**Work to complete**
(a) Repeat the passage of the Ringworld review from "3.5 - Stars" up to and including "never really happened.".
(b) Answer these questions using the Ringworld review:
(i) What star rating does the review give the book?
(ii) How many times does the reviewer think they have read the book?
(iii) According to the reviewer, what does Niven seem more interested in than the grandeur of his ideas?
(c) Write the next part of the Ringworld review, picking up after its final sentence.

[begin Document section]

Book Review: Ringworld - Larry Niven

Published: July 2019

3.5 - Stars

My book review policy

I’ve always loved the imagination and the scope of this book. I think this is the second or third time I’ve read it.

The Ringworld just sounds majestic. It does make me wish we got a little more description of the world itself though. Niven seems more interested in the function of his ideas rather than their grandeur and that makes me a little sad. I kept waiting for this word-painting of the Ringworld to be splashed across the canvas of my mind. But it never really happened.

I feel like this happens to the narrative as well. The plot was interesting and inventive and the characters seem like they have so much potential. But the story just didn’t grip me in the way that a lot of other books do.

[end Document section]
[begin Records shown]

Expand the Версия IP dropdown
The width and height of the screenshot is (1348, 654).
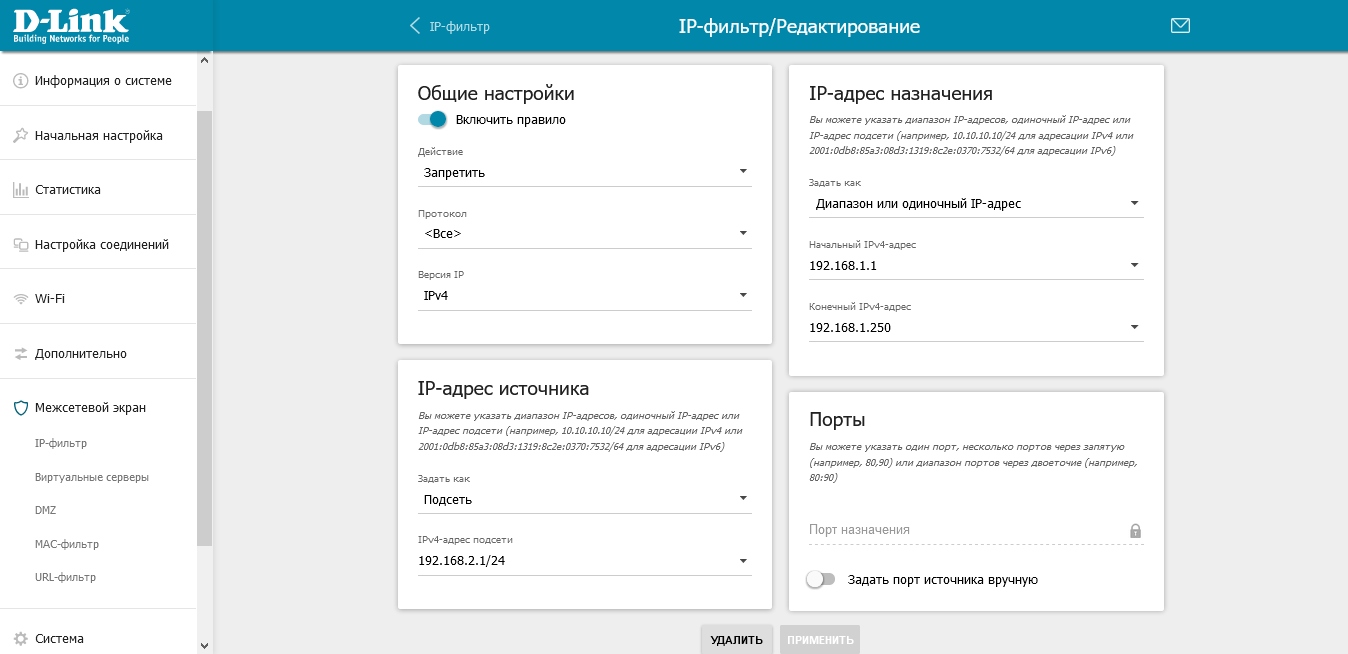(x=584, y=296)

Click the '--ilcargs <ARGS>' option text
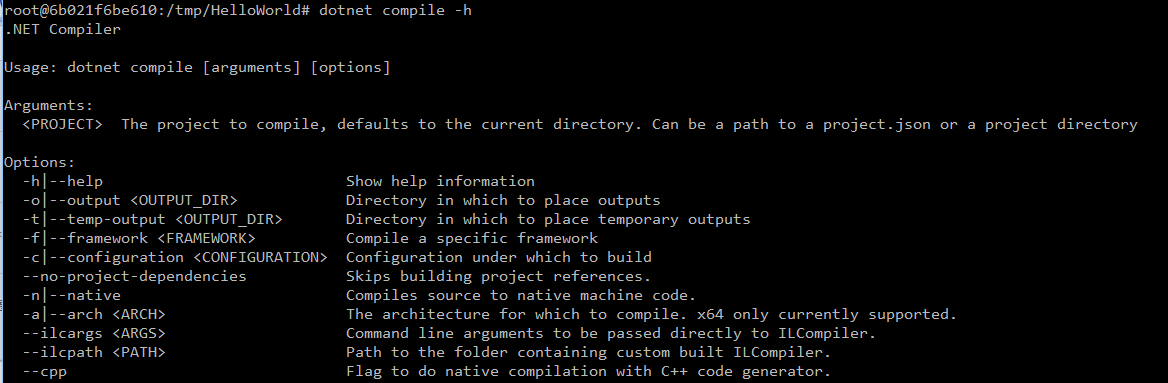94,334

[end Records shown]

**The responses**
(a)
3.5 - Stars

My book review policy

I’ve always loved the imagination and the scope of this book. I think this is the second or third time I’ve read it.

The Ringworld just sounds majestic. It does make me wish we got a little more description of the world itself though. Niven seems more interested in the function of his ideas rather than their grandeur and that makes me a little sad. I kept waiting for this word-painting of the Ringworld to be splashed across the canvas of my mind. But it never really happened.

(b)
(i) 3.5 stars.
(ii) Two or three times.
(iii) The function of his ideas.

(c)
Again I think this comes back to perhaps the reason behind Niven’s writing. In many ways, I feel like his books are just the vehicle for big ideas and the story is a second class citizen. Whether it be the Ringworld itself or the interesting alien races that he’s created in the Puppeteers or the Kzin the actors and settings in the book have so many cool attributes that their personalities seem flat.

Even Louis Wu, who I really enjoyed at the beginning of the book, seems to flatten out as it progresses. His relationship with Teela seems forced and weird to me.

Overall though you can’t discredit the sheer inventiveness in the book. The Ringworld universe and all its races and characters are certainly different and complex. I just wish they had more interesting personalities.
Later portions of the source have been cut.